Hollow Rock is a town in Carroll County, Tennessee, United States. As of the 2020 census, Hollow Rock had a population of 683. Hollow Rock is just west of, and adjacent to, the town of Bruceton and is 70 km northeast of Jackson.
==Geography==
Hollow Rock is located at (36.035530, -88.274916).

According to the United States Census Bureau, the town has a total area of 1.8 sqmi, of which 1.8 sqmi is land and 0.56% is water.

==Demographics==

As of the census of 2000, there were 963 people, 379 households, and 277 families residing in the town. The population density was 537.5 PD/sqmi. There were 432 housing units at an average density of 241.1 /sqmi. The racial makeup of the town was 90.24% White, 8.62% African American, 0.10% Native American, 0.10% Asian, and 0.93% from two or more races.
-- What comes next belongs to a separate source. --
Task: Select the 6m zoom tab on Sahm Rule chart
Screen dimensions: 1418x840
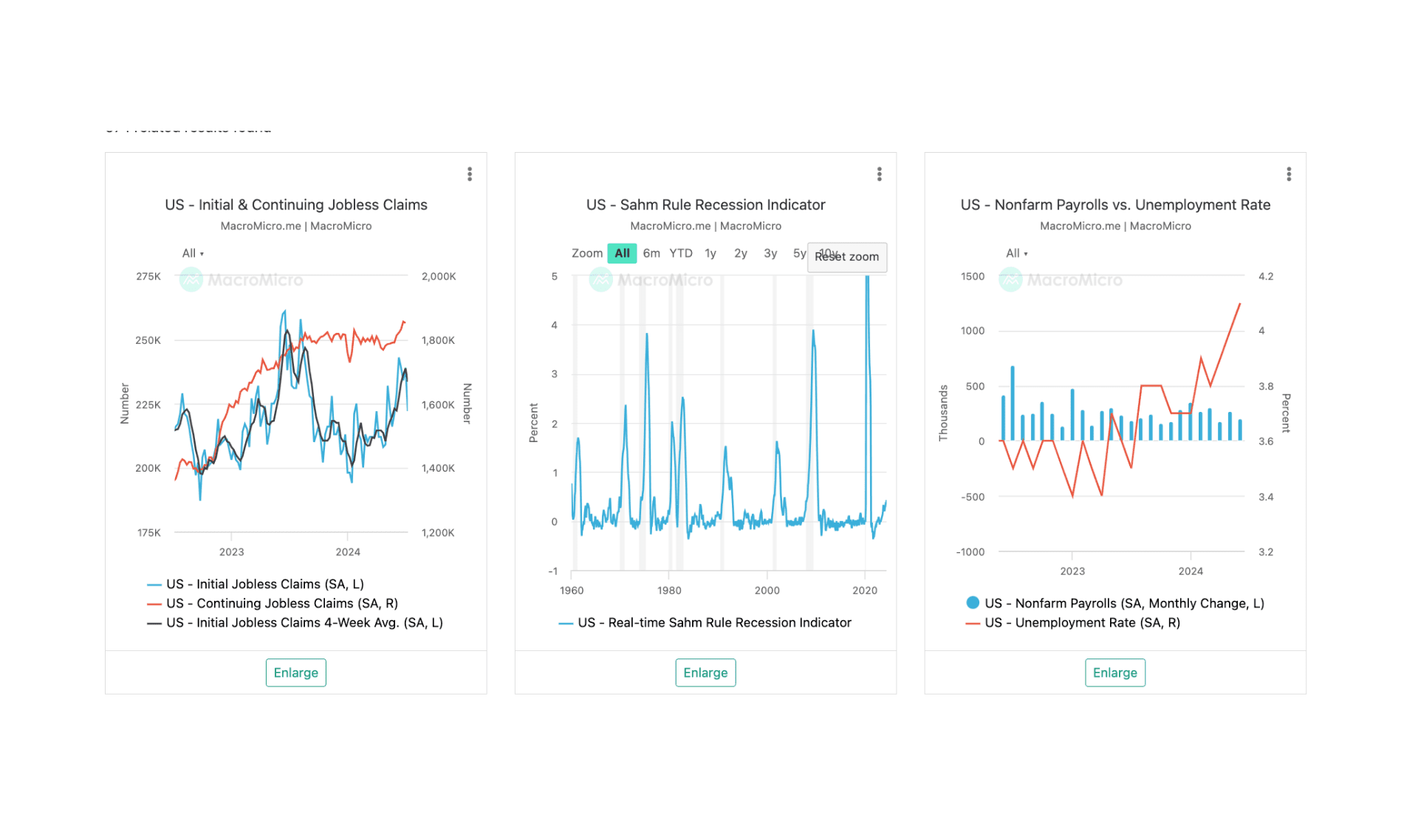Action: [651, 253]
Hispanic or Latino of any race were 0.62% of the population.

There were 379 households, out of which 32.2% had children under the age of 18 living with them, 56.2% were married couples living together, 10.3% had a female householder with no husband present, and 26.9% were non-families. 24.3% of all households were made up of individuals, and 11.1% had someone living alone who was 65 years of age or older. The average household size was 2.54 and the average family size was 3.01.

In the town, the population was spread out, with 26.3% under the age of 18, 7.4% from 18 to 24, 27.5% from 25 to 44, 23.7% from 45 to 64, and 15.2% who were 65 years of age or older. The median age was 37 years. For every 100 females, there were 100.6 males. For every 100 females age 18 and over, there were 101.7 males.

The median income for a household in the town was $27,431, and the median income for a family was $33,421. Males had a median income of $28,269 versus $16,429 for females. The per capita income for the town was $14,119. About 11.3% of families and 13.9% of the population were below the poverty line, including 12.9% of those under age 18 and 16.9% of those age 65 or over.

Historical population
| Census | Pop. | Note | %± |
| 1920 | 198 |  | — |
| 1930 | 428 |  | 116.2% |
| 1940 | 422 |  | −1.4% |
| 1950 | 397 |  | −5.9% |
| 1960 | 568 |  | 43.1% |
| 1970 | 722 |  | 27.1% |
| 1980 | 955 |  | 32.3% |
| 1990 | 902 |  | −5.5% |
| 2000 | 963 |  | 6.8% |
| 2010 | 718 |  | −25.4% |
| 2020 | 683 |  | −4.9% |
Sources:

==Media==
===Radio Stations===
- WRQR-FM 105.5 "Today's Best Music with Ace & TJ in the Morning"
- WTPR-AM 710 "The Greatest Hits of All Time"
- WTPR-FM 101.7 "The Greatest Hits of All Time"

===Newspapers===
- Carroll County News-Leader

==Notable people==

- Patrick Willis, Pro Bowler middle linebacker for the San Francisco 49ers (2007–14).

==In popular culture==
- On the Disney television show, Good Luck Charlie, Beau Landry is mentioned being from Hollow Rock.